Pline l’Ancien (23-79 ap. J.-C.) a été un véritable encyclopédiste. Appartenant à l’ordre équestre, il a, durant sa carrière, exercé des commandements militaires et des procuratèles. Il a trouvé la mort lors de l’éruption du Vésuve, en 79 de notre ère. Esprit curieux de tout et grand érudit, il a rédigé plus de 500 volumes. De cette immense somme de travail, seule subsiste aujourd’hui son Histoire naturelle en 37 livres publiée en 77.

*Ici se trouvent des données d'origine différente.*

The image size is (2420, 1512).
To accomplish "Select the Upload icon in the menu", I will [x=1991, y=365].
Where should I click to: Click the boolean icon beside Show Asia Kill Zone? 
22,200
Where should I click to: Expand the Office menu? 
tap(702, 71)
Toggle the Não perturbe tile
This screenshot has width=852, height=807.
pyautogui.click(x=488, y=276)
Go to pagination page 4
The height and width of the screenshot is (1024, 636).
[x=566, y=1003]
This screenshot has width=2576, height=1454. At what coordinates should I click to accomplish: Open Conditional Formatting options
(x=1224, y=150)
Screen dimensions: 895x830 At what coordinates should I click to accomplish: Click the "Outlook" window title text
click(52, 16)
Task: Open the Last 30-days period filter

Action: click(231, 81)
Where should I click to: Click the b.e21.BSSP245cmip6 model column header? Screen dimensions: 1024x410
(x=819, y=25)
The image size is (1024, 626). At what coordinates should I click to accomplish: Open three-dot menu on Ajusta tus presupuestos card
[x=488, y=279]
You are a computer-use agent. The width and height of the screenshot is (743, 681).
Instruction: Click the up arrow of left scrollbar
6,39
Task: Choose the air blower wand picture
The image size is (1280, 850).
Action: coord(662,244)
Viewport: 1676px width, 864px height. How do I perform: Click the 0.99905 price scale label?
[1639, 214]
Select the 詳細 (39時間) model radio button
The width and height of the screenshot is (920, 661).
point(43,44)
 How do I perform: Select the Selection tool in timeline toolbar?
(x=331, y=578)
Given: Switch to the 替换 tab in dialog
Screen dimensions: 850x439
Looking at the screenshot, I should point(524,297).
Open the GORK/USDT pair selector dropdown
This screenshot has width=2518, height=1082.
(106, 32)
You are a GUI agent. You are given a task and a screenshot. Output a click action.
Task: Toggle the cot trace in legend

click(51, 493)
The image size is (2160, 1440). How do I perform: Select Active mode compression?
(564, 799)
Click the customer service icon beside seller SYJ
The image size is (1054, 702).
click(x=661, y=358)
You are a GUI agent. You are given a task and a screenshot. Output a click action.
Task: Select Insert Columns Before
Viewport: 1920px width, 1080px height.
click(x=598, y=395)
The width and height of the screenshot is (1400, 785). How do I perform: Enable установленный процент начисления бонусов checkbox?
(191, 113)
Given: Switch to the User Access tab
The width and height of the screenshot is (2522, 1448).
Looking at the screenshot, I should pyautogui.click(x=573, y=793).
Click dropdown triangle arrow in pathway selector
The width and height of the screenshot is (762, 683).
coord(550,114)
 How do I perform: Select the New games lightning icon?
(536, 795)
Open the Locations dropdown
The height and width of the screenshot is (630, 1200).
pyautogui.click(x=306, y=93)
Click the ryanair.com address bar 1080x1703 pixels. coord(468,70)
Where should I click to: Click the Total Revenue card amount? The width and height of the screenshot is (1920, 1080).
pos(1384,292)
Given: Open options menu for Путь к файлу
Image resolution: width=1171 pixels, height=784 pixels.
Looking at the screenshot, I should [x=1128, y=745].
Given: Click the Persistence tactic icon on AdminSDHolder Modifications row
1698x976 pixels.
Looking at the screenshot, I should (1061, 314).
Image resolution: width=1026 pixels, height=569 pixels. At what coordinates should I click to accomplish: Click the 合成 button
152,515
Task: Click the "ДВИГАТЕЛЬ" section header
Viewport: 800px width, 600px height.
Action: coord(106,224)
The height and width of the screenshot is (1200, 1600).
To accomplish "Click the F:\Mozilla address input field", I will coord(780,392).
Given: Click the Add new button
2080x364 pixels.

Dans le livre II figure un court commentaire sur la canicule, « qui attise la chaleur du soleil ». Le petit extrait souligne les effets ravageurs de « cet astre (canicula signifie « petite chienne » et désigne l’étoile Sirius) » qui parviendrait même à faire « s’agiter » les vins dans les caves et rendre les chiens encore plus enragés !
« XL (107) Qui donc ignore que le lever de la Canicule attise la chaleur du soleil ? Les effets de cet astre sont les plus considérables qui soient ressentis sur terre : quand il se lève, les mers bouillonnent, les vins s’agitent dans les caves, et les eaux stagnantes se mettent en mouvement. En Égypte, on appelle « Oryx » un animal sauvage qui, prétend-on, se tient face à lui à son lever et le contemple, comme s’il l’adorait, après avoir éternué. En tout cas il ne fait aucun doute que, pendant toute cette durée, les chiens sont particulièrement sujets à la rage ».
Pline l’Ancien, Histoire naturelle, Livre II, XL (107), Bibliothèque de La Pléiade, p. 95, extrait.